Extracted items:
• • • • •

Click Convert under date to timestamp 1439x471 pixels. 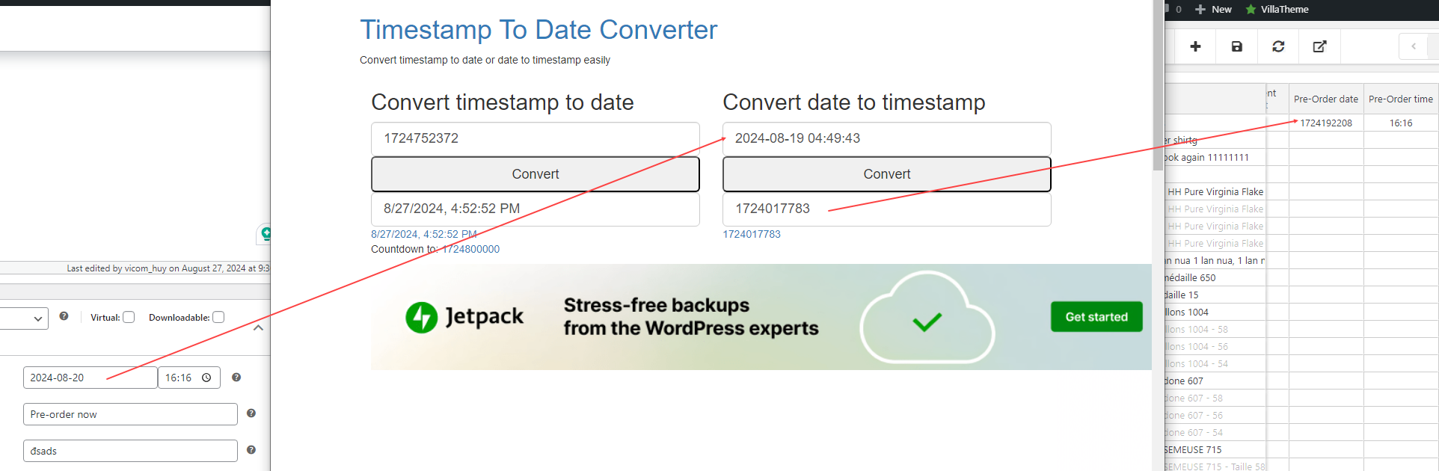pyautogui.click(x=887, y=174)
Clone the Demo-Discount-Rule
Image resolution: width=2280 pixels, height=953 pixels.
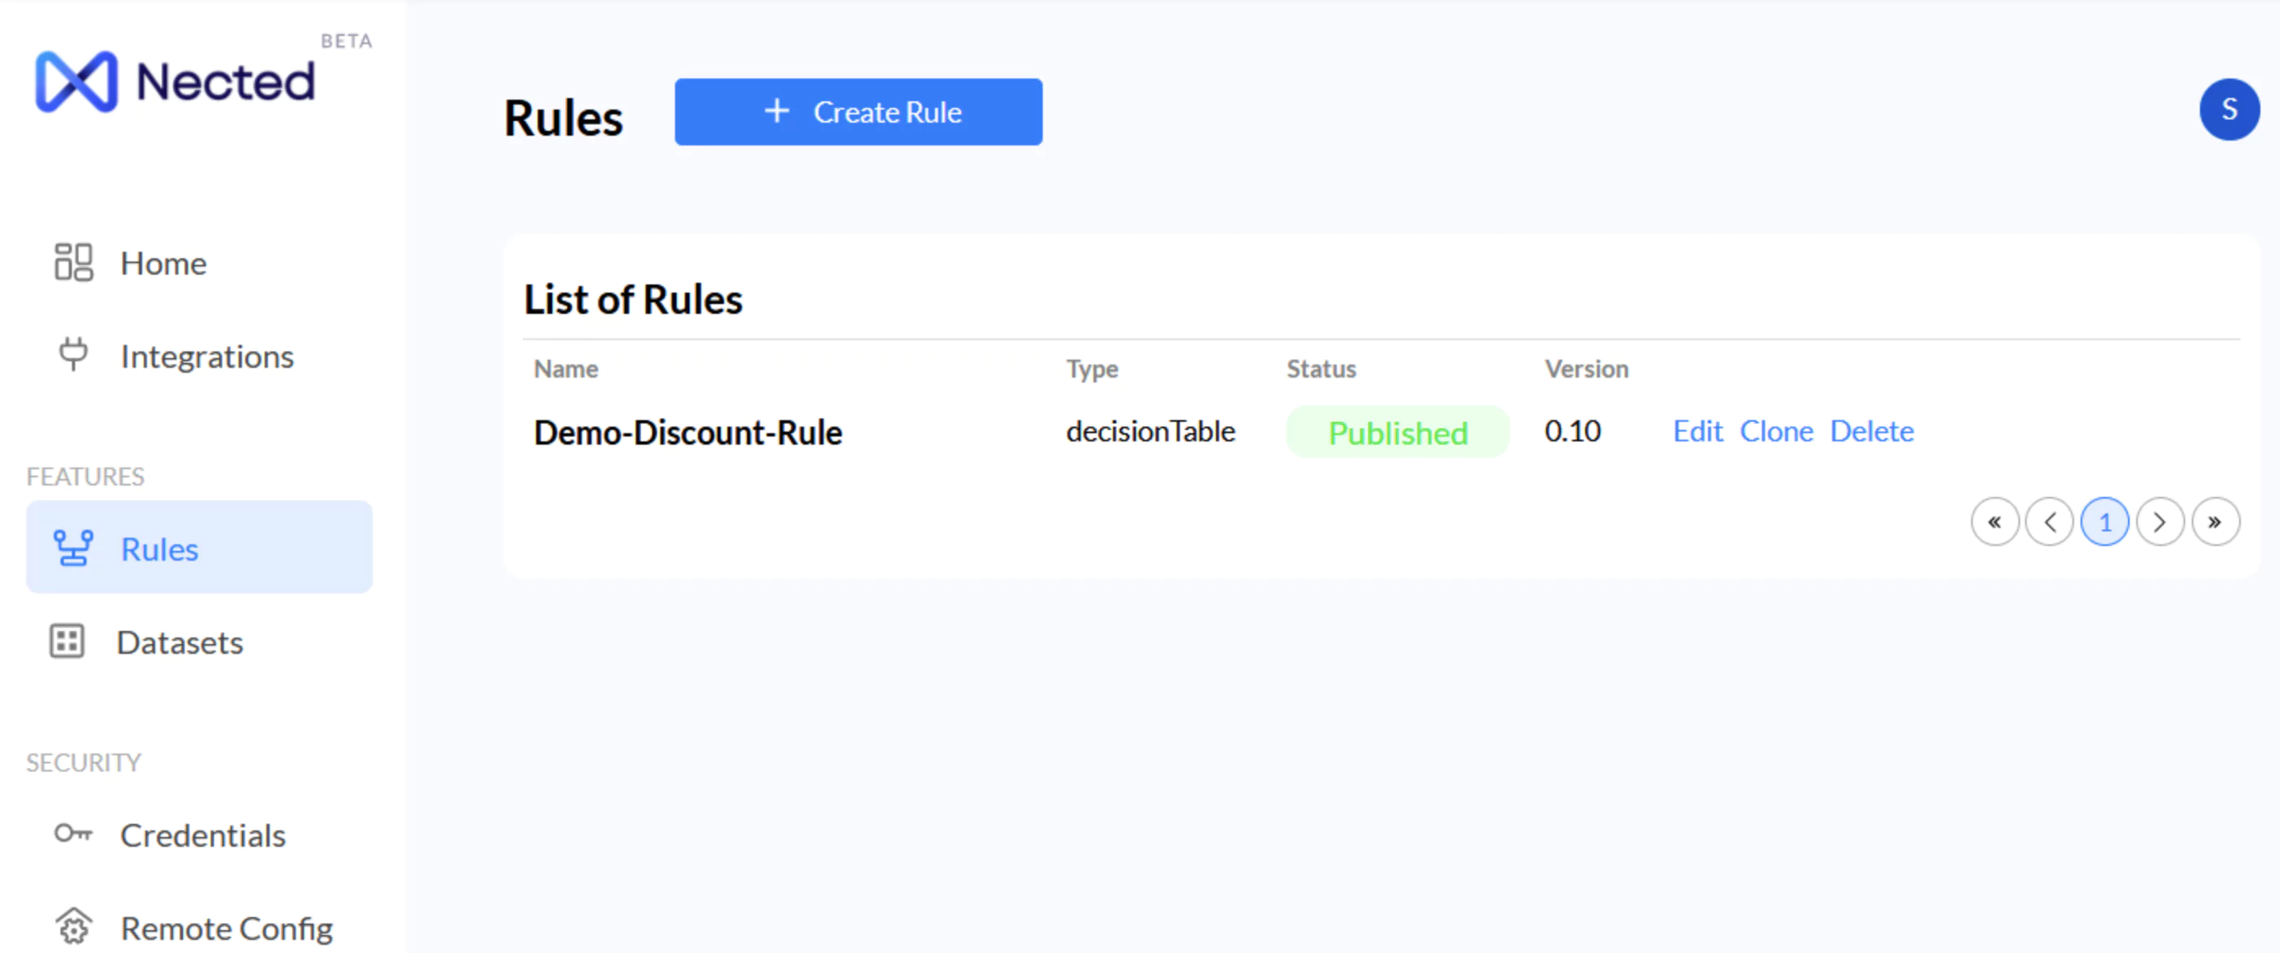tap(1775, 431)
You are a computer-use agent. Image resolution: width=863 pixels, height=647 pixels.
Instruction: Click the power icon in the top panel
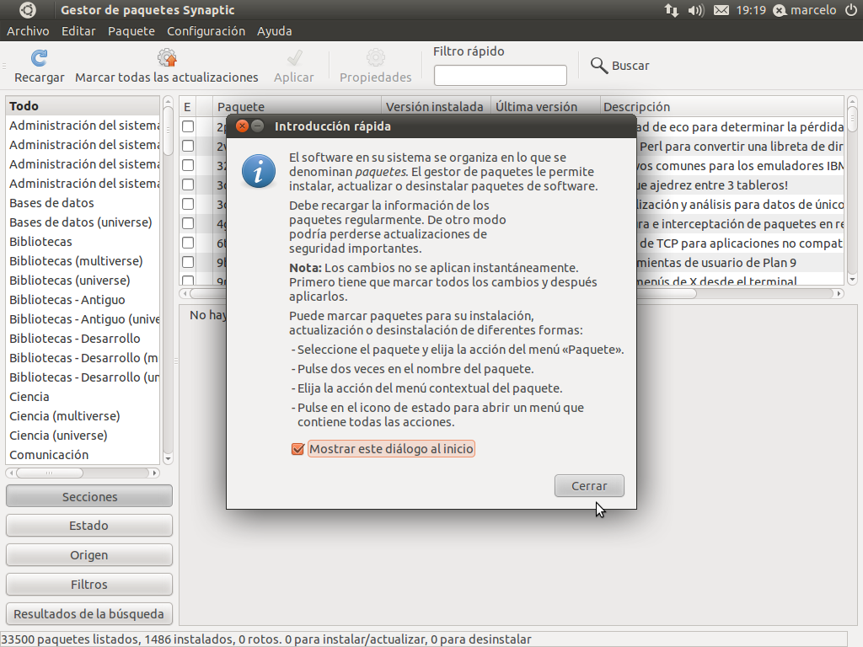(x=851, y=10)
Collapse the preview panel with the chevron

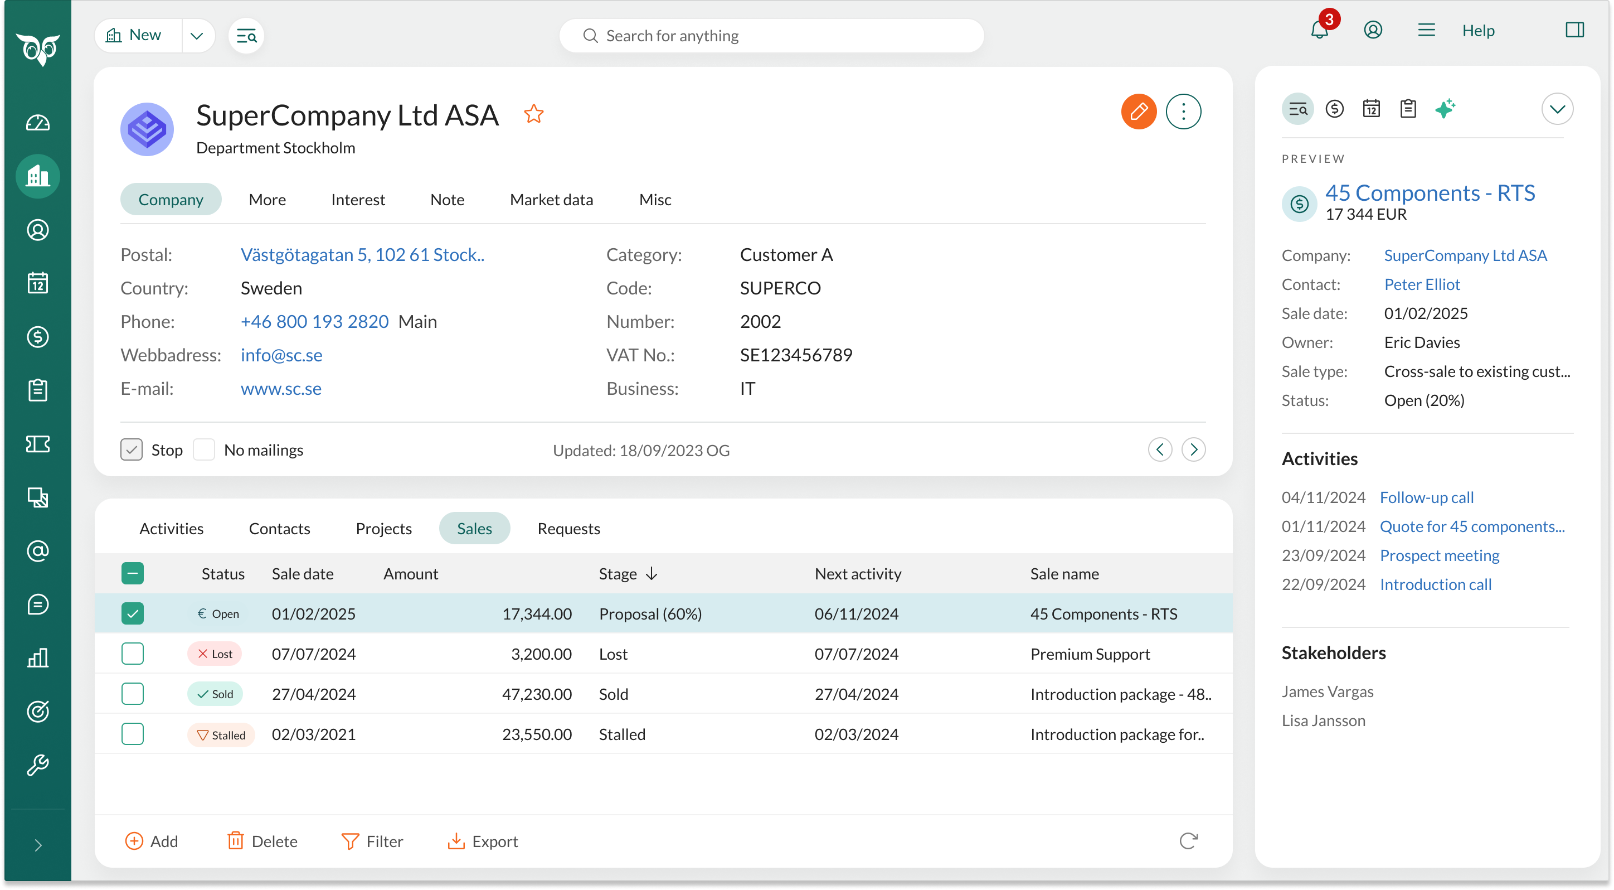(x=1558, y=108)
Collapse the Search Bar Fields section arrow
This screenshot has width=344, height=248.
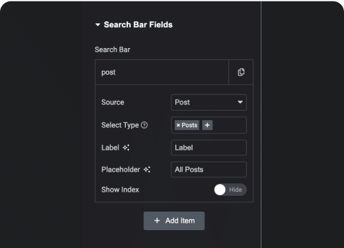tap(98, 25)
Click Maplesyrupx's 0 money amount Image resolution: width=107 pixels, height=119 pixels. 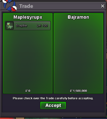[29, 91]
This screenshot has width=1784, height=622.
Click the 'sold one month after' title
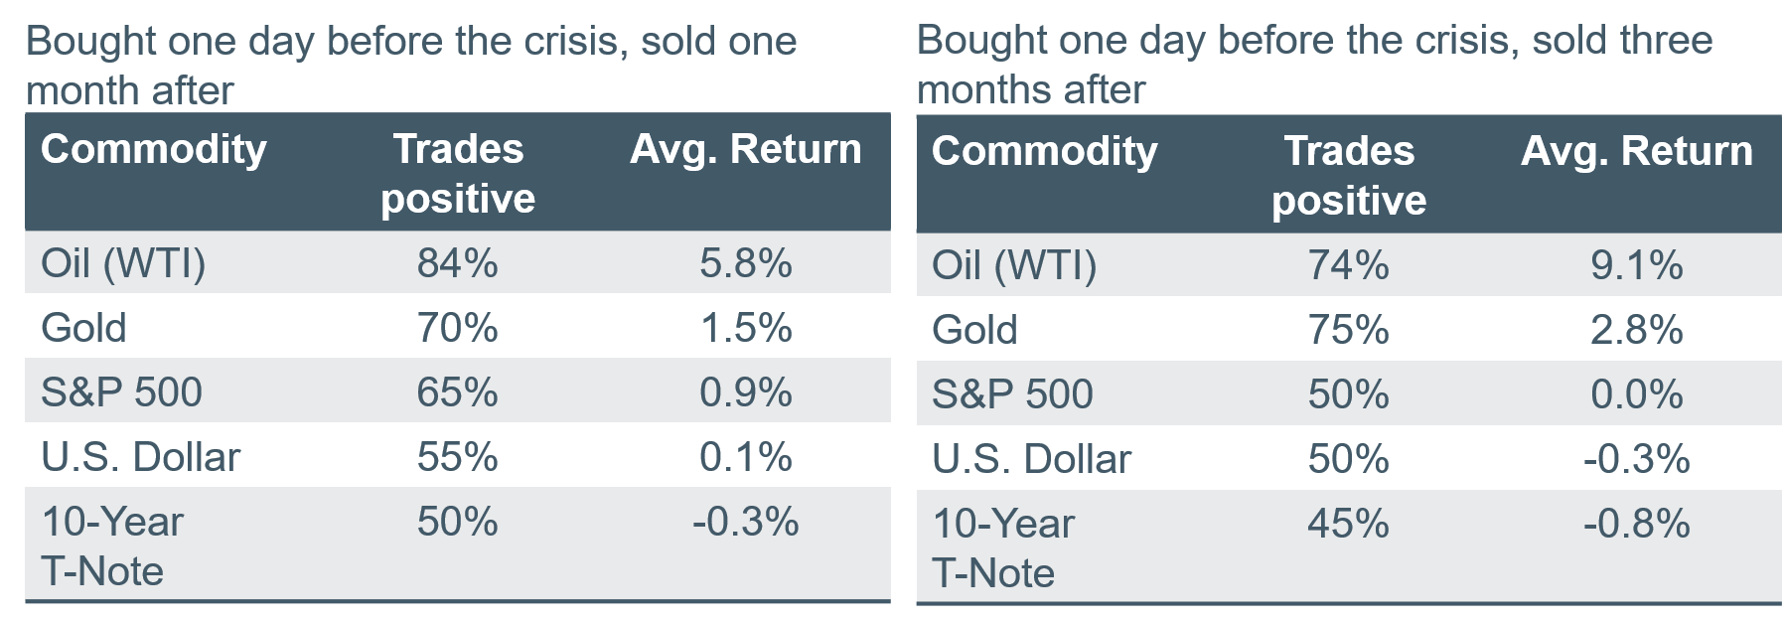[411, 66]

• • • • •

STATED GOAL: Write out the lines of the extracted items verbatim, starting from the line containing "This screenshot has width=1784, height=622." and continuing through the last line, inclusive. Omit the pictures from your answer.

FINAL RESULT:
This screenshot has width=1784, height=622.
Click the 'sold one month after' title
[411, 66]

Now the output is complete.